This project aims to classify electronic music. It uses libraries like librosa, sci-kit image and sci-kit learn to collect data and form models that represent songs. Currently, a Kernel Density Estimator is used to represent a genre:
House | Electro | Drum and Bass |
---|---|---|
TODO: add setup.py script
First, clone the repository and install all dependencies. To start training you must have some songs of the same genre stored in a folder like: audio/housePlaylist
Oolong's main driver is train.py
positional arguments:
genre classifier to train a model for
optional arguments:
-h, --help show this help message and exit
-l, --load perform analysis on the input folder
-t, --train train a density model on the database
Analyzying songs:
Usage: train.py genre --load folder
Running this example will create a database named with the folder name and a timestamp. Oolong will now start begin analyzing the songs in order and populate the database with their results.

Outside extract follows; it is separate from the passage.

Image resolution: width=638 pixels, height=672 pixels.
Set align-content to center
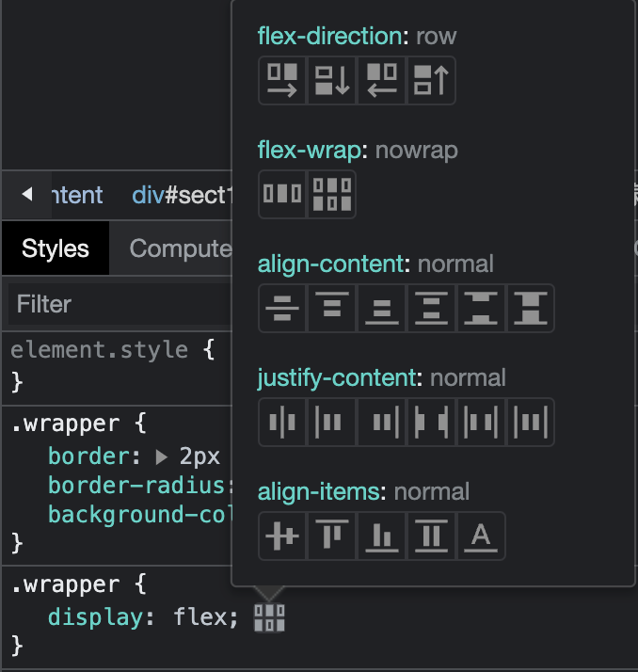282,308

This process can take a while depending on the amount of songs you are scanning in. Each song takes ~20 seconds. Each song will fill the nested class structure found in song_classes.py
. The output database will be a collection of songs stored in JSON format.
Training a density model for a genre:
Usage: train.py genre --train db_path
Running this example will read in from the database JSON. Oolong will now generate a Kernel Density Estimator and display it back to the user.

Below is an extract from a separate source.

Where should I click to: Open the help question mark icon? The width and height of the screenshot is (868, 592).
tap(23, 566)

Data that is larger than the average size of a song (in frames) will be thrown away. For the density calculation, a fixed x and y size is required. This is one of the core issues of this approach and is talked about in detail below.

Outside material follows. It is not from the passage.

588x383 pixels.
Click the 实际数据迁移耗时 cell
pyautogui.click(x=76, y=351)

Wait? A Kernel Density What?
A Kernel Density Estimator can be seen as a heatmap of scatterplot data. It is most comparable to a histogram in that it has bins to seperate data - however, it's goal is to not only model
This is a density model created from the features of a single song. Visually, you can see 'bins' of data forming for each kick snare pattern. |
The idea is that if we combine the features of every single song's most significant segement, the output density model will be representative of the entire genre.